Looking back, I think the need for creativity was driven by the loneliness of my childhood, I grew up alone in contemplation and dissolution among the great phenomena of earth and sky, July lightning over the dark garden, autumn fog like milk , a dry twig slipping in the wind on the first snow from the blessing.

his life

Let us return to his biography to underline that the family moved in 1897 to the city of Samara, where Tolstoy completed his high school studies in 1901, and enrolled in the Petersburg Institute of Technical Sciences, from which he graduated as an engineer in 1907.

Tolstoy tells that with the onset of the First World War he was exempted from military service for health reasons, but was sent to the front as a war correspondent for the newspaper “Ruske Vedomosti”, and in this capacity visited England and France in 1916, and found time to write a series of military stories, plays, and articles. .

Russian literature says that Alexei Tolstoy sided with the ranks of his opponents at the outbreak of the October Revolution in 1917, and in July 1918 he moved to Odessa, from there to Constantinople, then to Paris, finally settling in Berlin.

In a letter to Ivan Bunin, the well-known Russian writer, he writes about his departure from Odessa: “The hour was difficult, but afterwards it was as if the wind carried us and soon we returned to our normal state, on the ship we slept with the children in a dank hiding place stricken by sick neighbors.” Typhoid, lice were crawling all over us and we stayed for two months on Kilab Island in the Sea of ​​Marmara. It was a beautiful place, but we had no money.’
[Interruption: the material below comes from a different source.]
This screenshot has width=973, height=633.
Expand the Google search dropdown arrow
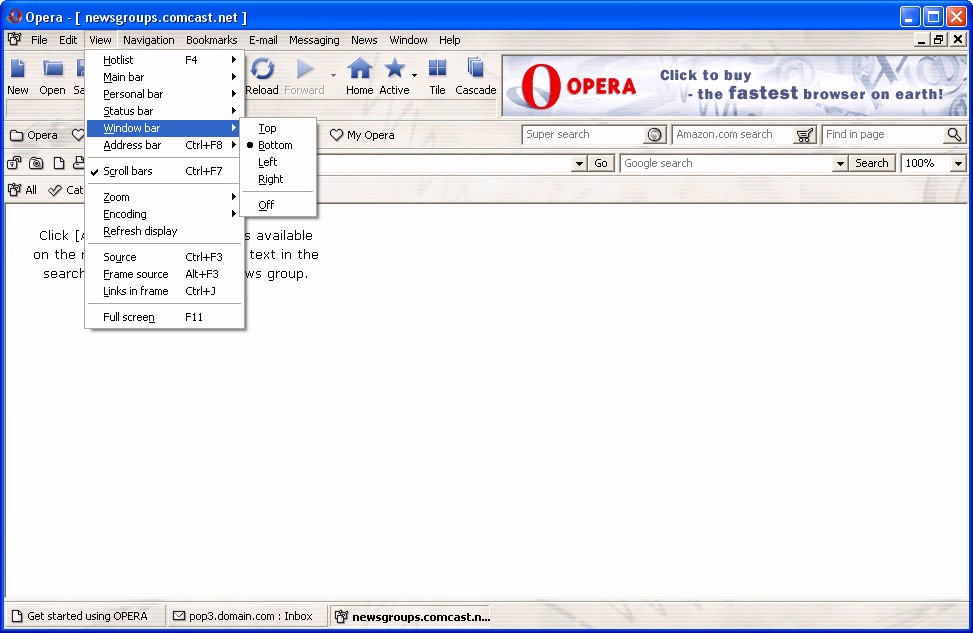(x=839, y=163)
Tolstoy did not like either Paris or Berlin, and in 1919 he emigrated to Paris and from there he moved in the autumn of 1921 to Berlin, where he met Maxim Gorky in the spring of 1922 and had a friendship with him that did not last long, and he communicated with Ivan Bunin, the well-known Russian writer, and the first Russian writers to win at the time. He was subsequently awarded the Nobel Prize in Literature, indicated by “Independent Arabia” in an earlier report from Moscow.

Tolstoy had always written about his travels to his homeland and the feelings of suffering associated with remembering and denouncing the hardship and difficulty of life in Kharkov, however, he later decided to abandon diaspora life and divorce with the past after a rift erupted between himself and many Russian immigrants in Western Europe, and changed his vision of the Bolshevik revolution, to return with his family to his homeland in 1923, and become one of the extremist supporters of the new Soviet Union, in which he established illustrious relations with the authorities and became a deputy in the Supreme Soviet and a member of the Academy of Sciences, who called him the “Red Count” because he was noble by birth while not adopting any revolutionary ideology.
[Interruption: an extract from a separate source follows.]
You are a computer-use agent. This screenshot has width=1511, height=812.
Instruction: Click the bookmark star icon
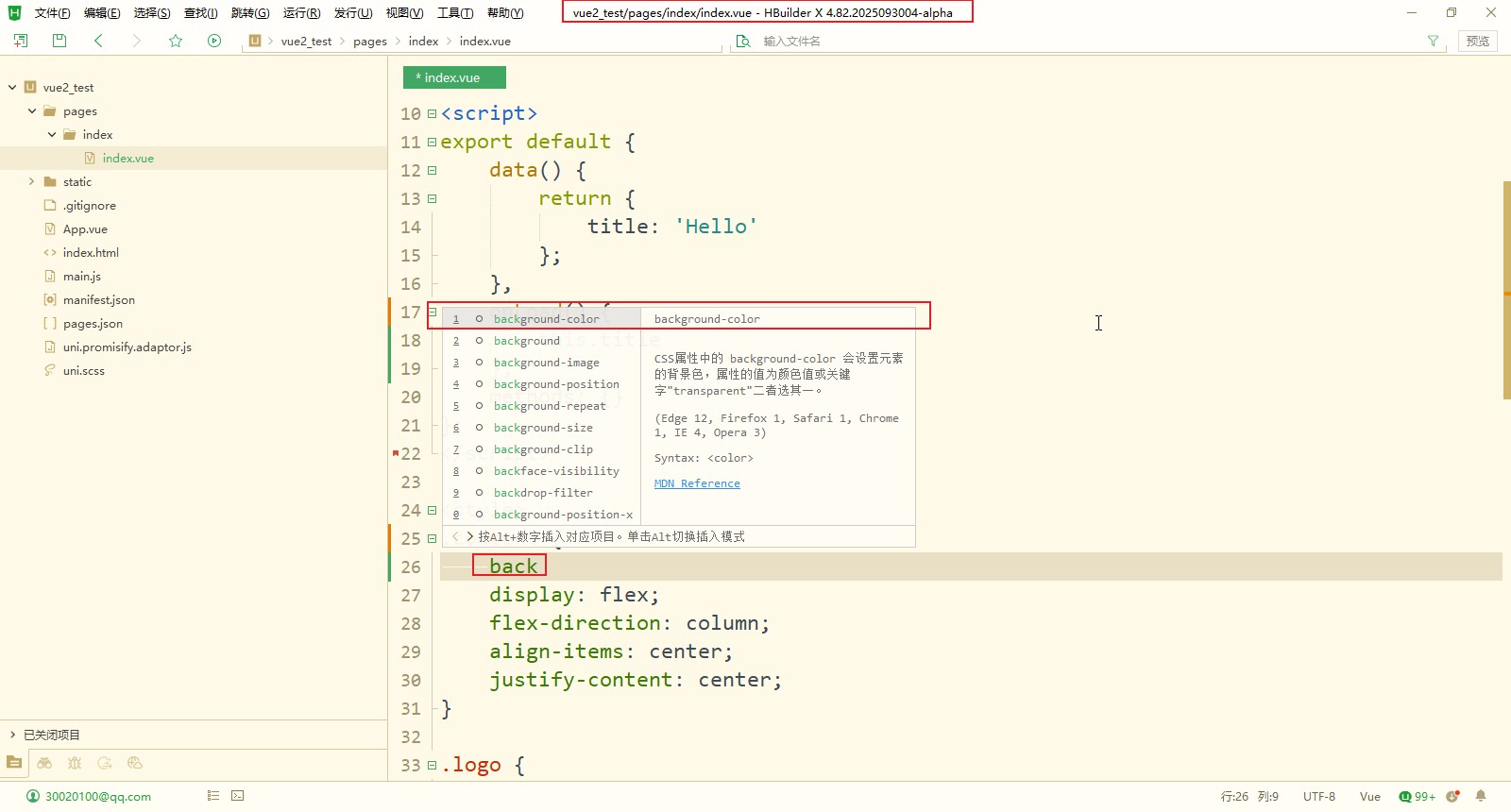point(176,41)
Perhaps this was an explanation not only for his escape from all forms of oppression and persecution, but also for the positions he enjoyed in that society, and he became one of Soviet leader Stalin’s favorite writers.

However, this did not last long, and here was Alexander Fadeev, who was secretary of the Union of Soviet Writers, mentioning that in the winter of 1945 Stalin called him and said: “You are Comrade Fadeev, the head of the Union of writers, yet you don’t notice high-level international spies sitting next to you”, and pointed to a number of writers’ names, including Pyotr Pavlenko and Ilya Ehrenburg, then added: “Don’t you know that Alexei Tolstoy is an Englishman to spy?”

However, there are also those who argue that Stalin’s opinion of Tolstoy was not as harsh as his speech about him, since he was awarded the “Stalin Prize” after his death, and his name received much appreciation and reverence in Russian literary circles. who celebrated the 140th anniversary of his birth on 10 January.